Using the WHO guidelines, Wu et al.[22]classified sixty-three semen samples only as normal and abnormal groups and drew similar conclusions. In our study, the FCM results showed that the functional levels of mitochondria in the asthenospermia and oligoasthenozoospermia groups were different. The d (%) value was negatively correlated with Rh123+/PI-sperm, but positively correlated with Rh123-/PI+sperm, while a (%), b (%), c (%) and a+b (%) values were totally different from d (%) values. The d (%) can be divided into dead Rh123-/PI+sperm and MMP deficient Rh123-/PI-sperm when examined by FCM. The statistical difference in Rh123-/PI-sperm in the asthenospermia and oligoasthenozoospermia suggests that the energy supply may be the main difference between the two groups.
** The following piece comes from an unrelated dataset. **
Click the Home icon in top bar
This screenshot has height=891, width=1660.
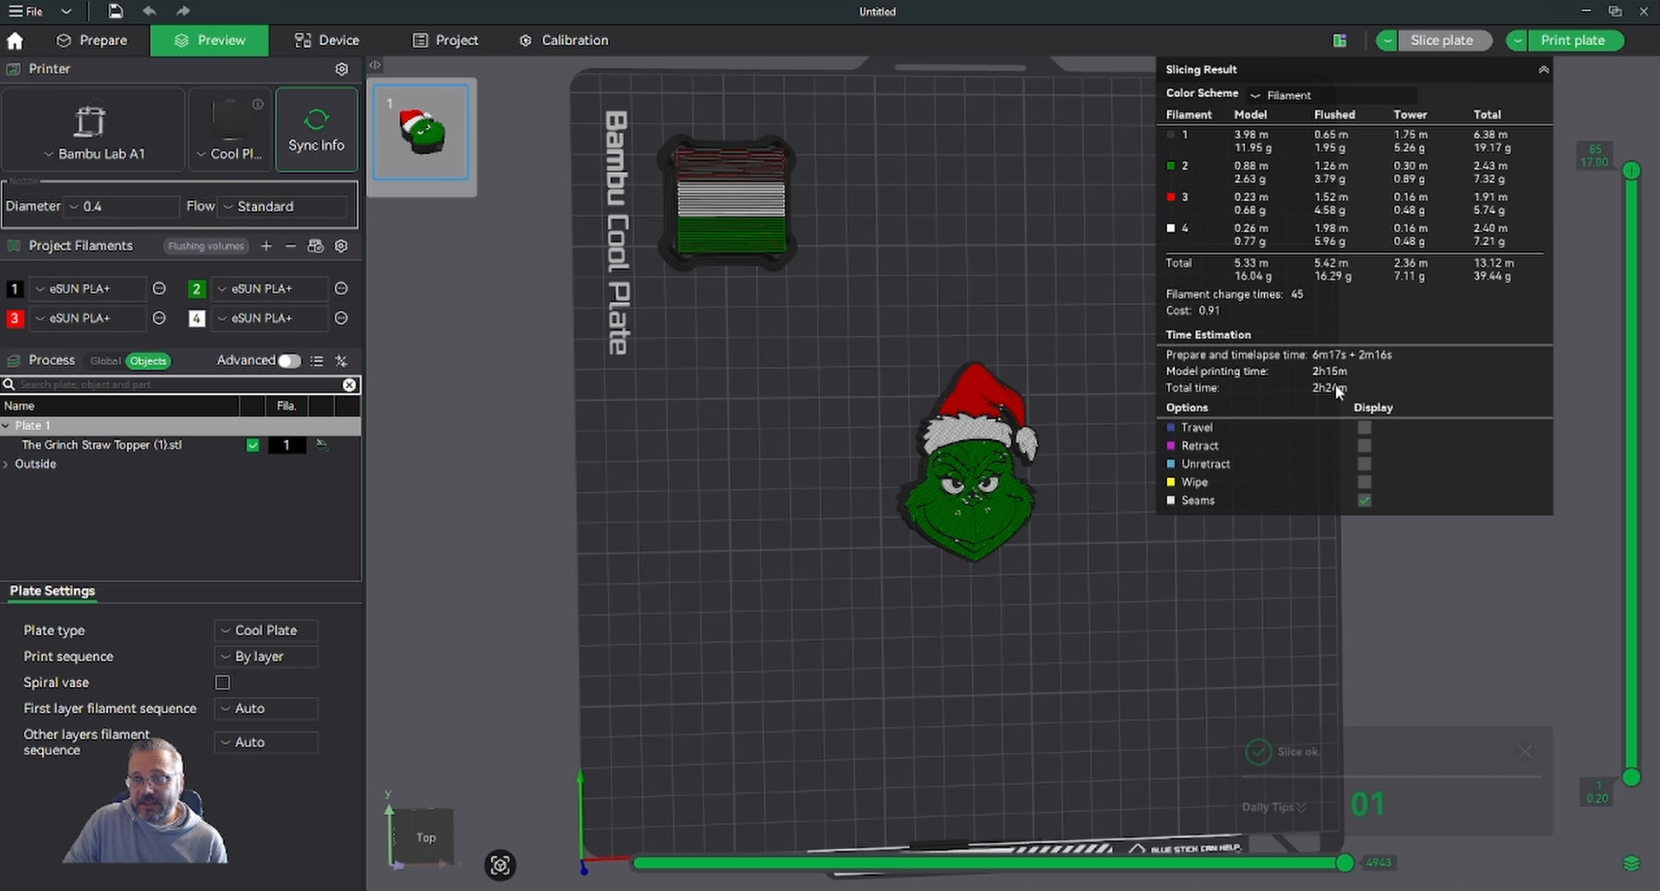click(x=15, y=41)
It is difficult to clarify the causes of damage to the mitochondria in asthenospermia and oligoasthenozoospermia. Varicocele has been implicated as a major cause of male infertility[23]. Studies have shown that varicocele caused an increase in sperm intracellular superoxide levels and a decreased MMP and other parameters in both testicles in a rat model. This study proposed that one of the main sources of ROS production in varicocele is intracellular, which in turn suggested that the elevation of intracellular ROS could be one of the important mechanisms responsible for mitochondrial and tissue damage[24,25]. In addition, environmental factors may also be very important. The membrane integrity of sea urchin sperm was impaired by environmentally relevant levels of UVB but not UVA, suggesting that UV-induced ROS could damage sperm motility and fertility by attacking the mitochondria (for UVA and UVB) and plasma membrane (for UVB, but not UVA)[26].
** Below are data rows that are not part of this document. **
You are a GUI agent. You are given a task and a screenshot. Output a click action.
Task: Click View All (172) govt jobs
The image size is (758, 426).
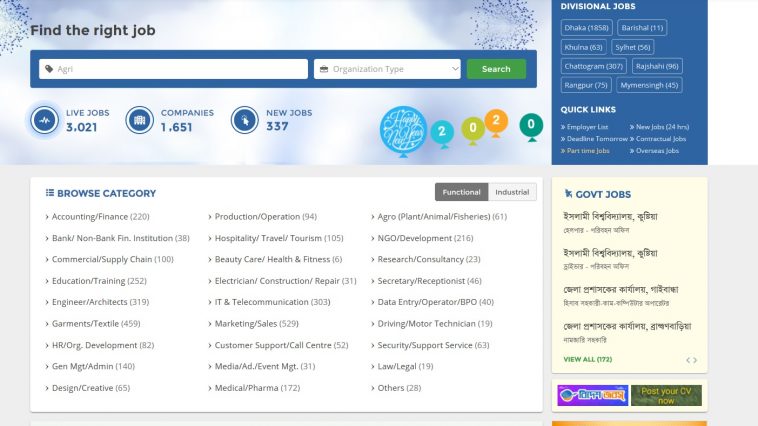(x=586, y=359)
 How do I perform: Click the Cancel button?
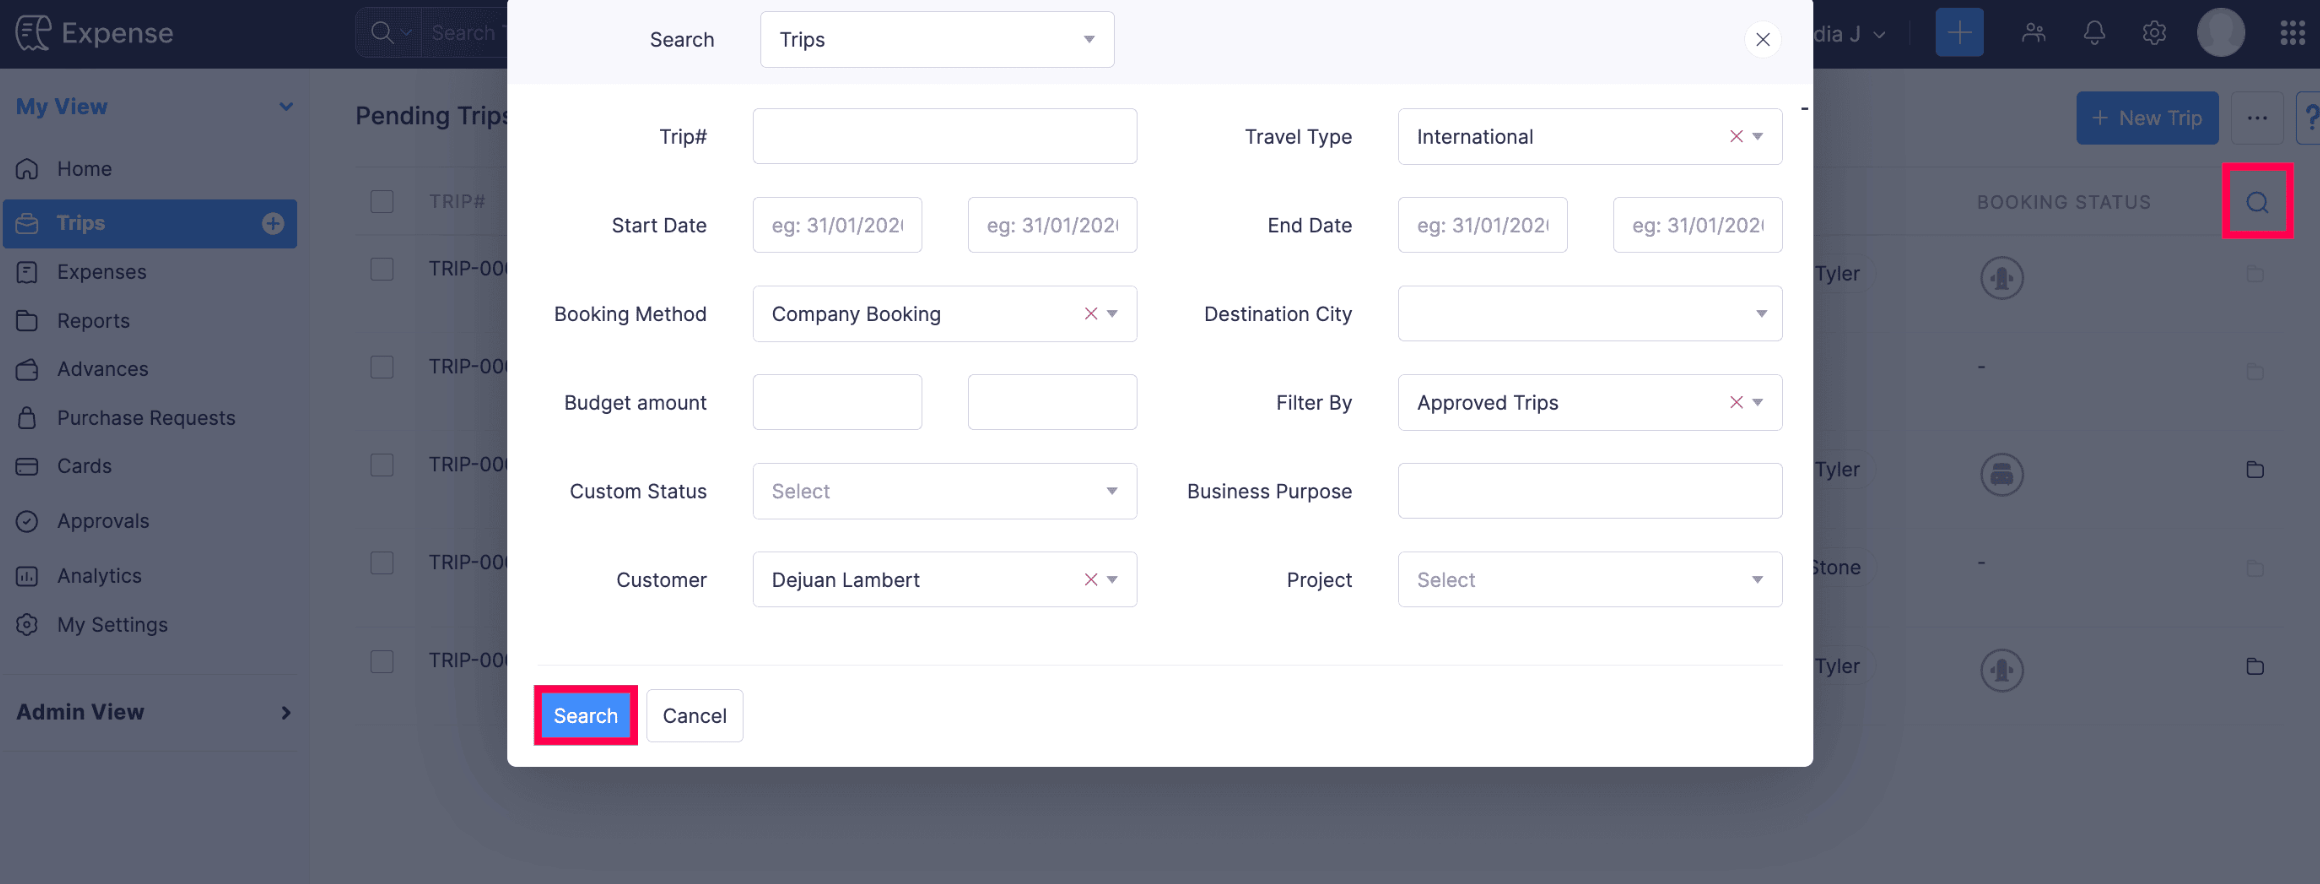[694, 716]
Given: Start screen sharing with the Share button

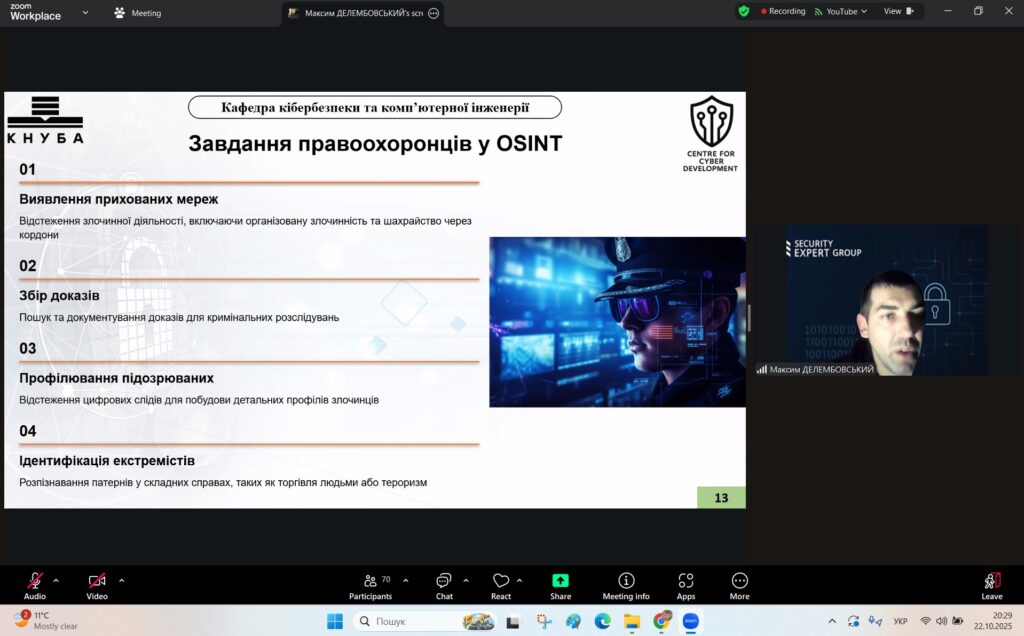Looking at the screenshot, I should 560,584.
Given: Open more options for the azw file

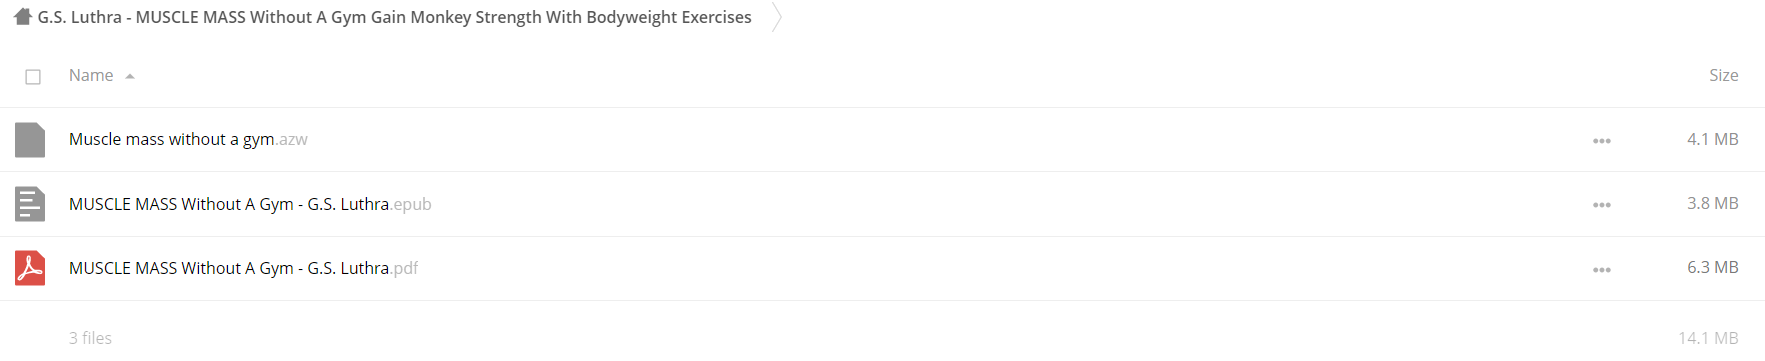Looking at the screenshot, I should [x=1601, y=141].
Presently, sperm quality is evaluated by conventional semen analysis, determining concentration, motility and morphology using light microscopy. However, the introduction of clinical assisted reproduction a quarter of a century ago required the isolation of motile spermatozoa. As the indication of assisted reproduction shifted from mere gynaecological indications to andrological indications over the years, this prompted andrological researchers to understand the physiology of male germ cells better and develop more sophisticated techniques to separate functional spermatozoa from those that are immotile, have poor morphology or are not capable of fertilizing oocytes. Rh123 /PI dual fluorescent staining and FCM revealed a difference in MMP in asthenospermia and oligoasthenozoospermia, and the MMP data represented an important method of determining the quality of sperm in asthenospermia and oasthenozoospermia and sperm preparations of infertile men, aiding in predicting successful in vitro fertilization[27,28].
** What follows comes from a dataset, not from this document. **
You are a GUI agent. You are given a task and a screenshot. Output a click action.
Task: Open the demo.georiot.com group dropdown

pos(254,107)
In conclusion, Rh123/PI dual fluorescent staining and FCM analysis can provide reliable information to assess the quality of sperm and reveal difference in MMP in asthenospermia and oligoasthenozoospermia.

ACKNOWLEDGEMENTS

The authors wish to thank Professor Jinsong Zhou and Yongwei Huo (Research Center of Reproductive Medicine, Xian Jiaotong University) for their valuable advice in the experiments.